In the listing below, find the line with "The image size is (980, 532)." and the line with "980x409 pixels.", then return them and every line between them exactly, minus the pictures.

Exercise data: Begin

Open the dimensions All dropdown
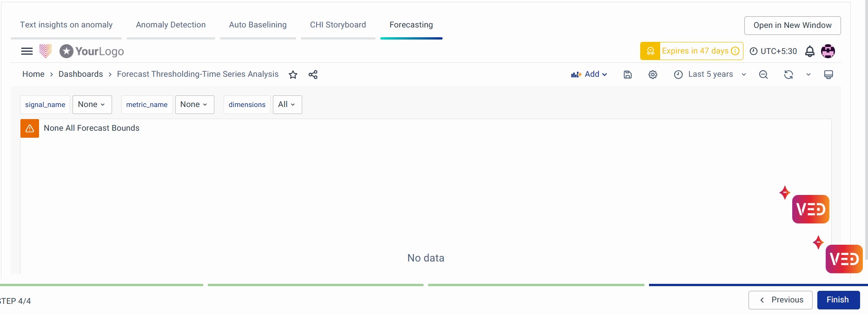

Exercise data: End
Exercise data: Begin

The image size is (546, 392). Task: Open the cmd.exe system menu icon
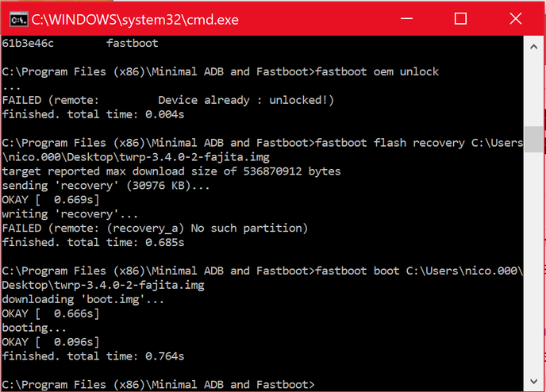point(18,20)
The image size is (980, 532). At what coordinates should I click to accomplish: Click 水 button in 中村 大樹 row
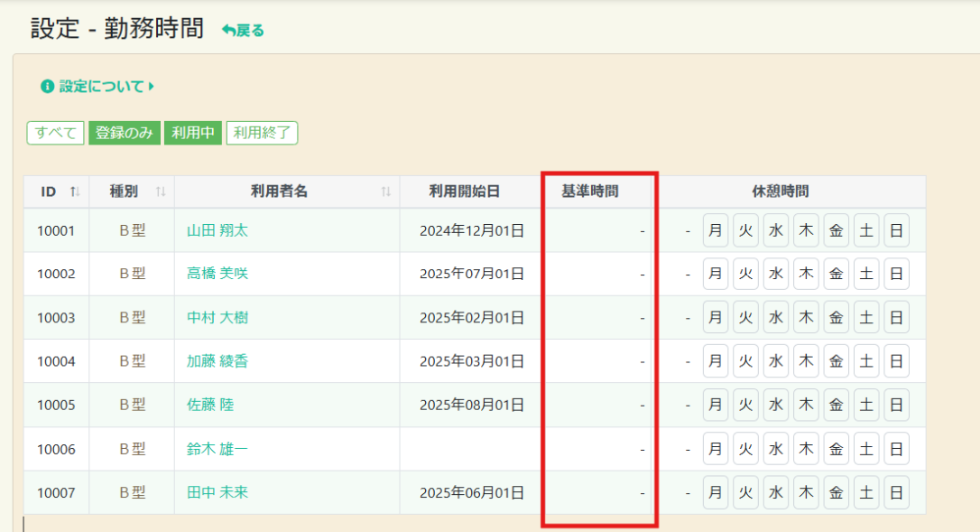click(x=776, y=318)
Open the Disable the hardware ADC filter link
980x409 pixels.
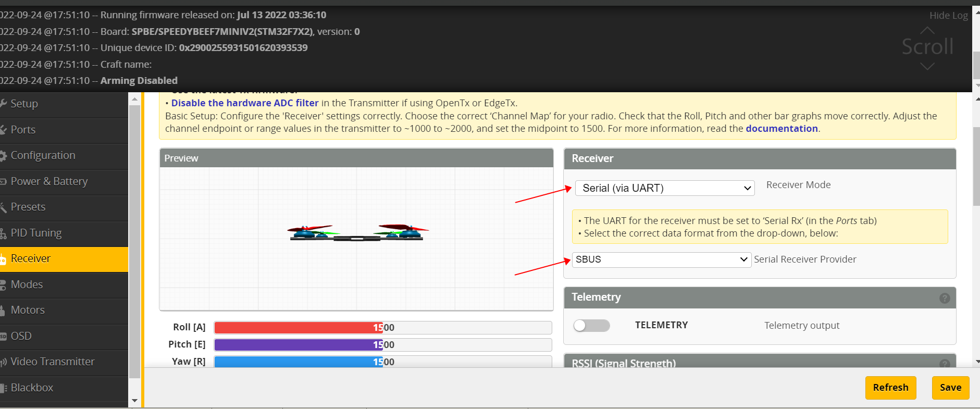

Exercise data: End

• **Response area**:
The image size is (980, 532). At what coordinates should I click to accomplish: Click 水 button in 中村 大樹 row
click(x=776, y=318)
Open the Disable the hardware ADC filter link
980x409 pixels.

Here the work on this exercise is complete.